Exercise instructions »
Would you restate the entries below word for word, leaving out the images?

Extracted data »
== Segment start ==

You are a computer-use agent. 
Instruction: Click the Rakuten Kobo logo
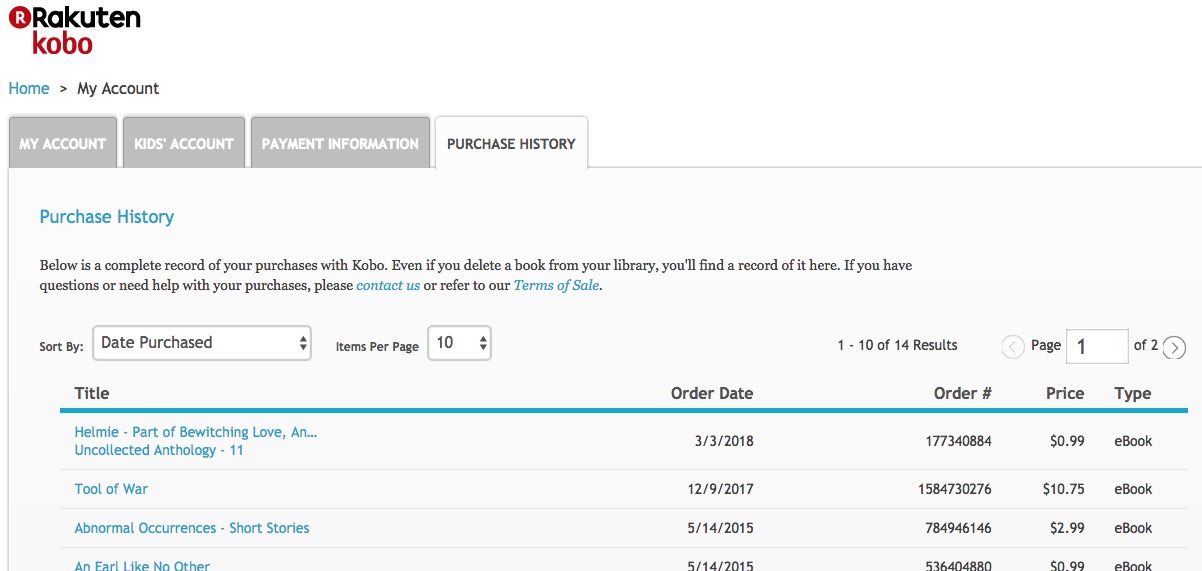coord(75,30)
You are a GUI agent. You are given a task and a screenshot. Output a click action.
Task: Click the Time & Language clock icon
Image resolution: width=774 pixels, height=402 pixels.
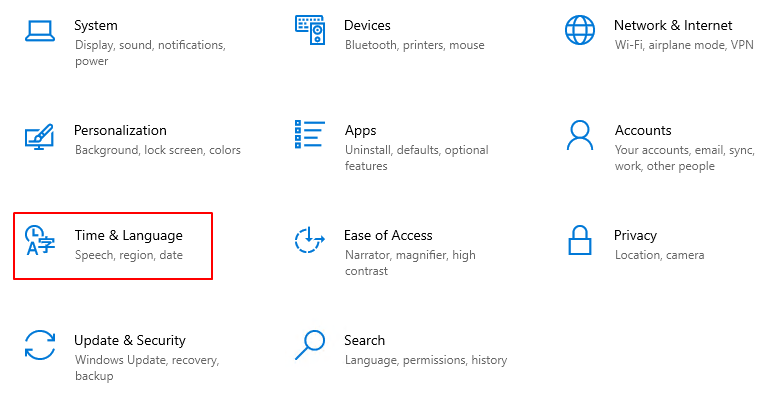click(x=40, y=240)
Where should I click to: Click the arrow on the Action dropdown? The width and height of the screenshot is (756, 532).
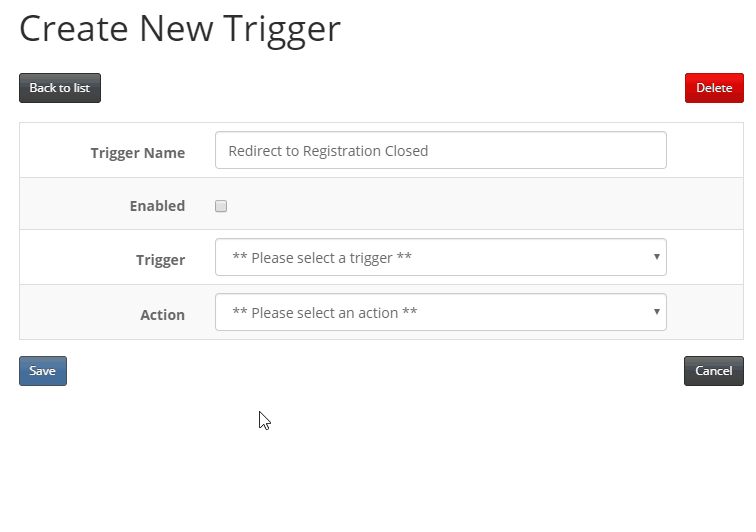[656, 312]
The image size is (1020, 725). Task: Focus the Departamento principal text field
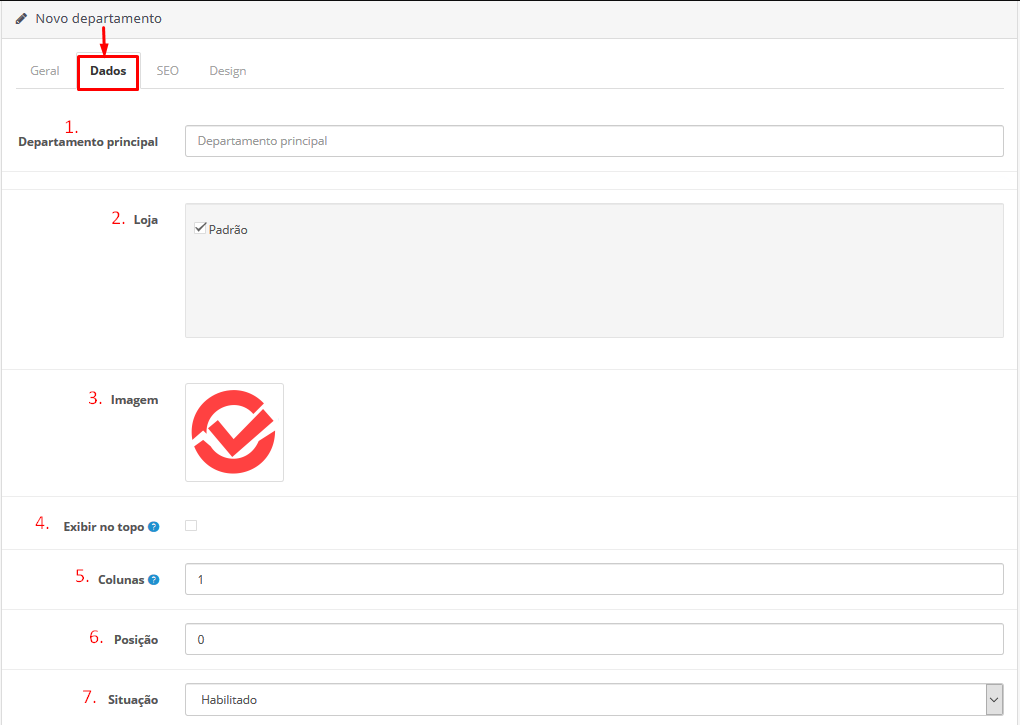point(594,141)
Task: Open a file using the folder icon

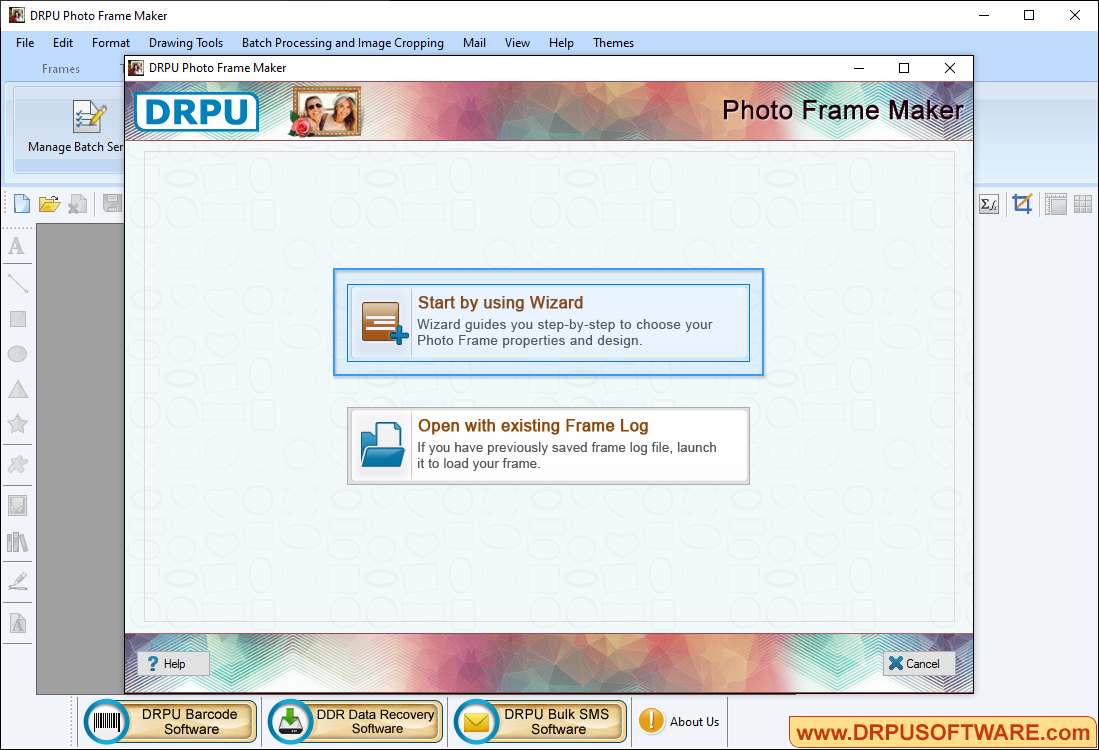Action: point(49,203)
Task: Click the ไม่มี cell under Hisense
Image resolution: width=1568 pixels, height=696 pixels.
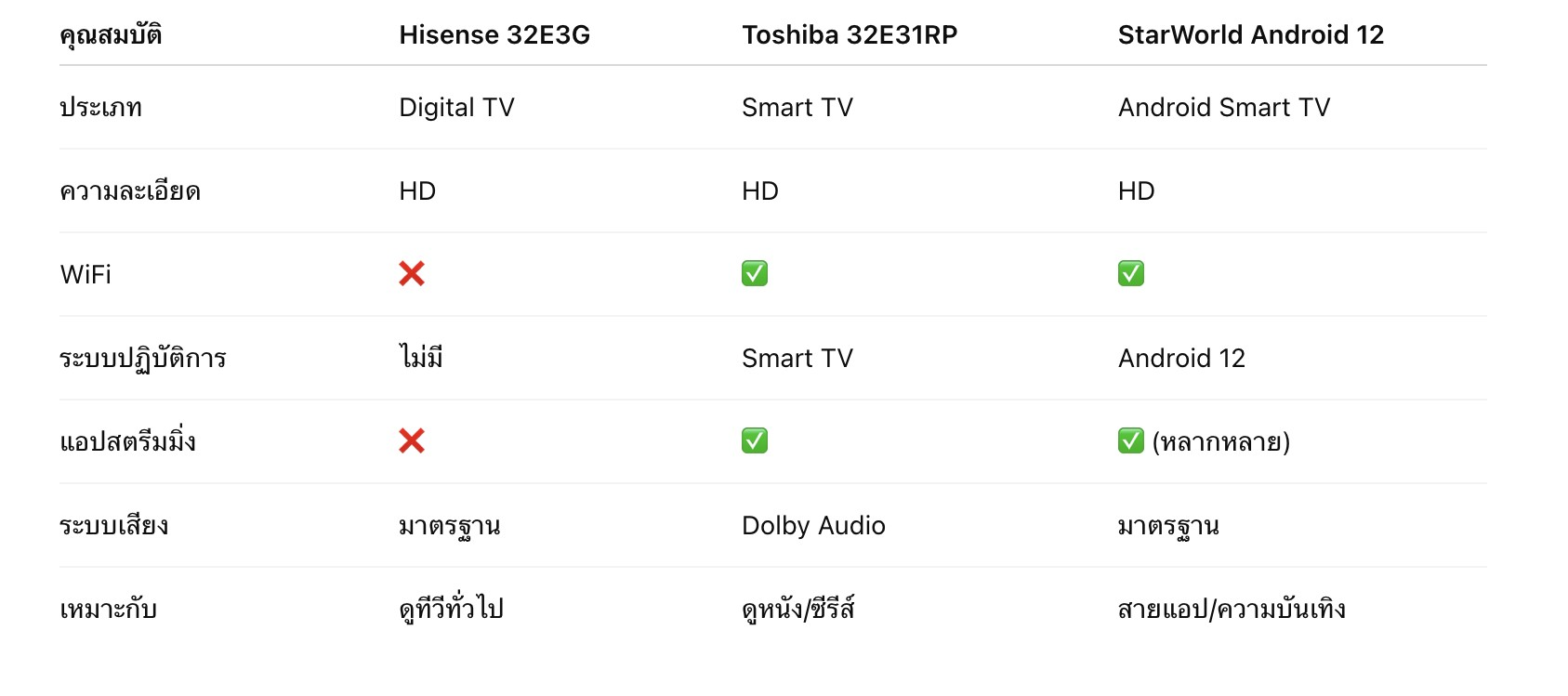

== Segment end ==

Expected output »
You are a computer-use agent. 
Instruction: Click the Rakuten Kobo logo
coord(75,30)
You are a GUI agent. You are given a task and a screenshot. Output a click action.
Task: Click the Time & Language clock icon
Image resolution: width=774 pixels, height=402 pixels.
click(x=40, y=240)
Where should I click to: Click the arrow on the Action dropdown? The width and height of the screenshot is (756, 532).
[656, 312]
The image size is (1020, 725). Task: Focus the Departamento principal text field
point(594,141)
Task: Open a file using the folder icon

Action: point(49,203)
Task: Click the ไม่มี cell under Hisense
Image resolution: width=1568 pixels, height=696 pixels.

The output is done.